• _THE PROBLEM_: Reproduce the counting sort text below in full, word for word, from its title to its last sentence.
## START DOCUMENT SEGMENT
Counting Sort in Java

# Counting Sort in Java

### Introduction

Sorting is one of the fundamental techniques used in solving problems, especially in those related to writing and implementing efficient algorithms.

Usually, sorting is paired with searching - meaning we first sort elements in the given collection, then search for something within it, as it is generally easier to search for something in a sorted, rather than an unsorted collection, as we can make educated guesses and impose assumptions on the data.

There are many algorithms that can efficiently sort elements, but in this guide we'll be taking a look at how to implement Counting Sort in Java.

### Counting Sort in Java

Counting Sort is a stable, non-comparative sorting algorithm, and it's main use is for sorting arrays of non-negative integers.

Counting Sort counts the number of objects that have distinct key values, and then applying a prefix sum on those counts to determine the position of each key in the output. Like all other non-comparative sorting algorithms, Counting Sort also performs the sort without any comparisons between the elements to be sorted. Also, being a stable sorting algorithm, Counting Sort preserves the order of the elements with equal keys sorted in the output array as they were in the original array.
## END DOCUMENT SEGMENT
## START RECORDED INFORMATION
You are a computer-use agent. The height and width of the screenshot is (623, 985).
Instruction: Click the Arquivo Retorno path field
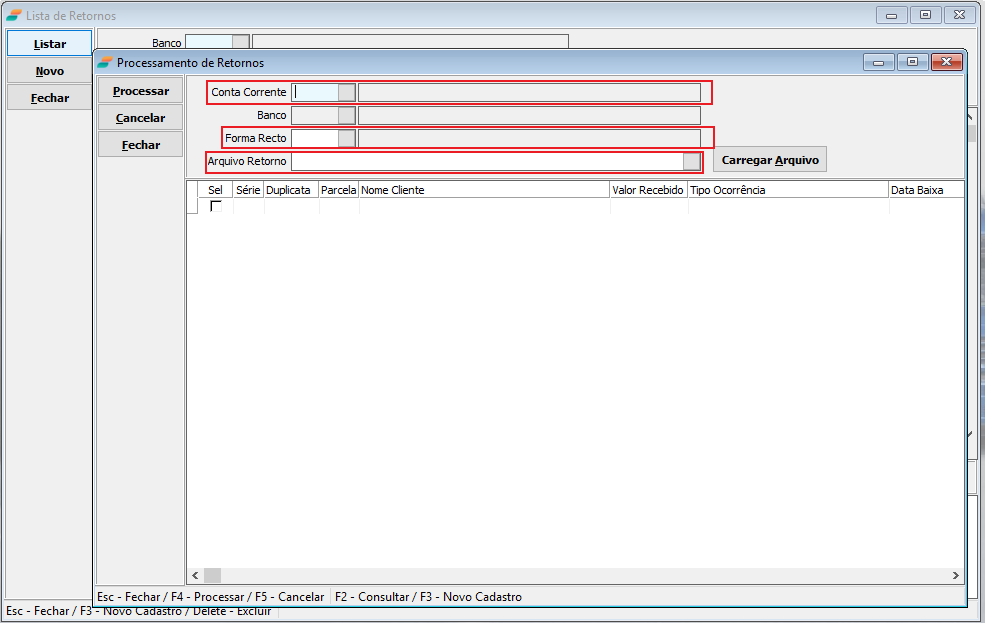[x=487, y=162]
## END RECORDED INFORMATION
• _SOLUTION FOR THIS PROBLEM_:
Counting Sort in Java

# Counting Sort in Java

### Introduction

Sorting is one of the fundamental techniques used in solving problems, especially in those related to writing and implementing efficient algorithms.

Usually, sorting is paired with searching - meaning we first sort elements in the given collection, then search for something within it, as it is generally easier to search for something in a sorted, rather than an unsorted collection, as we can make educated guesses and impose assumptions on the data.

There are many algorithms that can efficiently sort elements, but in this guide we'll be taking a look at how to implement Counting Sort in Java.

### Counting Sort in Java

Counting Sort is a stable, non-comparative sorting algorithm, and it's main use is for sorting arrays of non-negative integers.

Counting Sort counts the number of objects that have distinct key values, and then applying a prefix sum on those counts to determine the position of each key in the output. Like all other non-comparative sorting algorithms, Counting Sort also performs the sort without any comparisons between the elements to be sorted. Also, being a stable sorting algorithm, Counting Sort preserves the order of the elements with equal keys sorted in the output array as they were in the original array.